By Stella Qiu
SYDNEY (Reuters) -Australian employment rose only marginally in June as the jobless rate jumped to the highest since late 2021, showing perhaps the first crack in what had been an unusually resilient labour market and adding to the case for a rate cut next month.
Investors sent the Australian dollar down 0.7% to $0.6480, the lowest in over three weeks. Three-year government bond yields slid 10 basis points to 3.386% as markets ramped up bets for an August rate cut to 85% from 76% previously.
Figures from the Australian Bureau of Statistics out on Thursday showed net employment rose 2,000 in June from May, when it fell by an upwardly revised 1,100. That was well short of market forecasts for a 20,000 increase, though the series has been volatile in recent months.
Most importantly, the jobless rate popped up to 4.3%, from 4.1%, the highest since November 2021 and a jolt after months of stable readings. The Reserve Bank of Australia was expecting the unemployment rate to peak at 4.3% by the end of the year.
“While we’re still not ringing the alarm bells, June’s slackening is another good reason for the RBA to get a wriggle on with rate cuts,” said Harry Murphy Cruise, head of economic research at Oxford Economics Australia.
“Looking ahead, the labour market has a number of challenges nipping at its heels. First and foremost, President Trump’s tariffs are weighing on business investment and prompting some firms to rethink hiring plans.”
The labour market had proven unexpectedly resilient even as the economy overall barely grew.
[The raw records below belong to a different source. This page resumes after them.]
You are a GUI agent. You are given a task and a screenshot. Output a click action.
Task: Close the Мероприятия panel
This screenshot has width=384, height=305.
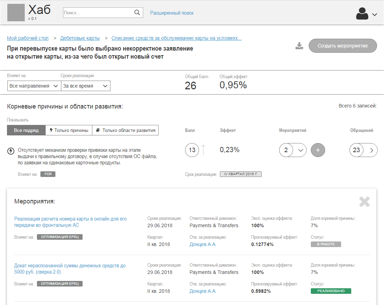tap(364, 202)
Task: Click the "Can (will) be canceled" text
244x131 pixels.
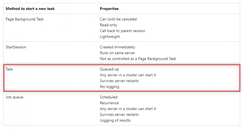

That was a reason that the RBA shocked markets earlier this month and held interest rates steady at 3.85%, having cut them twice this year.
It is still not convinced inflation has been tamed, and is waiting for confirmation from the third quarter consumer price data due at the end of July. So far, the reductions in interest rates have done little to spur consumers into spending, and economic growth has stayed subdued.
Details of the Thursday’s report were weak. Full-time jobs dropped 38,200 in June, while hours worked fell back 0.9% after a sharp rise in May. The participation rate ticked up to 67.1%.
That was somewhat at odds with leading indicators such as job vacancies, which showed signs of steadying after falling from their peaks in 2022, up 2.9% in the May quarter. Private sector data for June also showed job ads rebounded to one-year highs.
“There are clear signs of deceleration emerging in the labour market. This calls into question the RBA’s decision to prioritise inflation over growth and jobs at its meeting earlier this month,” said Tony Sycamore, analyst at IG.